▶ [WHAT YOU ARE ASKED TO DO]: Each line of the data below from the one holding "The height and width of the screenshot is (401, 600)." to the one holding "Task: Open the 积分 standings button", inclusive, is to be reproduced exactly; no other line belongs in the answer.

▶ [Dataset entries]:
____________
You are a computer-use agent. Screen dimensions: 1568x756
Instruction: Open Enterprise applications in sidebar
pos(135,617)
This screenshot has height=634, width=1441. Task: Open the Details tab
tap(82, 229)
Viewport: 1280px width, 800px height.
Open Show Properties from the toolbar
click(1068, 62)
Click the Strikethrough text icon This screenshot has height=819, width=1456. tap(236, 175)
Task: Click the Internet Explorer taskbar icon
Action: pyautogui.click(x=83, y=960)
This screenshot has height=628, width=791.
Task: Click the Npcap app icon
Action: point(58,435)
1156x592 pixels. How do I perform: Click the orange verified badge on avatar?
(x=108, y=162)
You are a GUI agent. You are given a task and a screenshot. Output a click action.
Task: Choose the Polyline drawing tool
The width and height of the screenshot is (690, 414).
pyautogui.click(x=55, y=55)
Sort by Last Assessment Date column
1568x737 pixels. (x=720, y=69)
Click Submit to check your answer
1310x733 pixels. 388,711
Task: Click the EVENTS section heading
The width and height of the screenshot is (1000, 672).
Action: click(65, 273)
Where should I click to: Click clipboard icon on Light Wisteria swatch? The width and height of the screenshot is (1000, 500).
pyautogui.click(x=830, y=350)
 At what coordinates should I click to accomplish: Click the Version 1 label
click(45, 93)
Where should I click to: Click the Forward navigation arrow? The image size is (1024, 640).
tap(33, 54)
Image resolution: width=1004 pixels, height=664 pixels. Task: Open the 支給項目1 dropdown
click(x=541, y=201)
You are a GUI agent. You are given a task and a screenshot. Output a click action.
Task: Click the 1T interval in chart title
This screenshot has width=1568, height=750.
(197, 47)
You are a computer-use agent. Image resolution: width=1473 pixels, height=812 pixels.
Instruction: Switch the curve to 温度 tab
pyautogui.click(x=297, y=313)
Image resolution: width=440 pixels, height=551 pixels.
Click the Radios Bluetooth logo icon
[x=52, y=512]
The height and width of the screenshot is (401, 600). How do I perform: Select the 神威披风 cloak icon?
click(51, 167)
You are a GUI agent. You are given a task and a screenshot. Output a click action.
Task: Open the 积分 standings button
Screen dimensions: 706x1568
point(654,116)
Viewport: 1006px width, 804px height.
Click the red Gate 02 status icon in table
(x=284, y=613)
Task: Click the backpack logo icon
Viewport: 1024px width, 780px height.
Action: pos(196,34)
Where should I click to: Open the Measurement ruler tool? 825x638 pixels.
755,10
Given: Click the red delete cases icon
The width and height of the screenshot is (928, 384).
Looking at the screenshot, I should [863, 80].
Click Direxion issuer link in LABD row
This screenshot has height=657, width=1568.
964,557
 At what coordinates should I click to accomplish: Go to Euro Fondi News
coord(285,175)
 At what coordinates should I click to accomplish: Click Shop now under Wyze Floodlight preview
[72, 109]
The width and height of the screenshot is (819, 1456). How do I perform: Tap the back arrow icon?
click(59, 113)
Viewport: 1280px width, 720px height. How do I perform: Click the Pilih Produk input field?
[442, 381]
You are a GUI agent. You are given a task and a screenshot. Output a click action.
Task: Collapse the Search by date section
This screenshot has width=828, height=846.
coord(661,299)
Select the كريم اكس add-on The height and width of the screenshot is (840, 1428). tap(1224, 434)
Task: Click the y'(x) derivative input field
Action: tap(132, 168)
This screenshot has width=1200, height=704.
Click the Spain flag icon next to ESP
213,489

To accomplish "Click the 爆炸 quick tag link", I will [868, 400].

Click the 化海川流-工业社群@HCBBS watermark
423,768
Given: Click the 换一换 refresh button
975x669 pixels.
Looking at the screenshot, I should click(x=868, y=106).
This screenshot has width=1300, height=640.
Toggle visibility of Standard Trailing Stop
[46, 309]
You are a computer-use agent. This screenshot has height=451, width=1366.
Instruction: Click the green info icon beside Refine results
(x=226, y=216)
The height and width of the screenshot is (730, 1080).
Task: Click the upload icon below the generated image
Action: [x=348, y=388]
____________
▶ [SOLUTION FOR THIS TASK]:
The height and width of the screenshot is (401, 600). How do I perform: Select the 神威披风 cloak icon?
click(51, 167)
You are a GUI agent. You are given a task and a screenshot. Output a click action.
Task: Open the 积分 standings button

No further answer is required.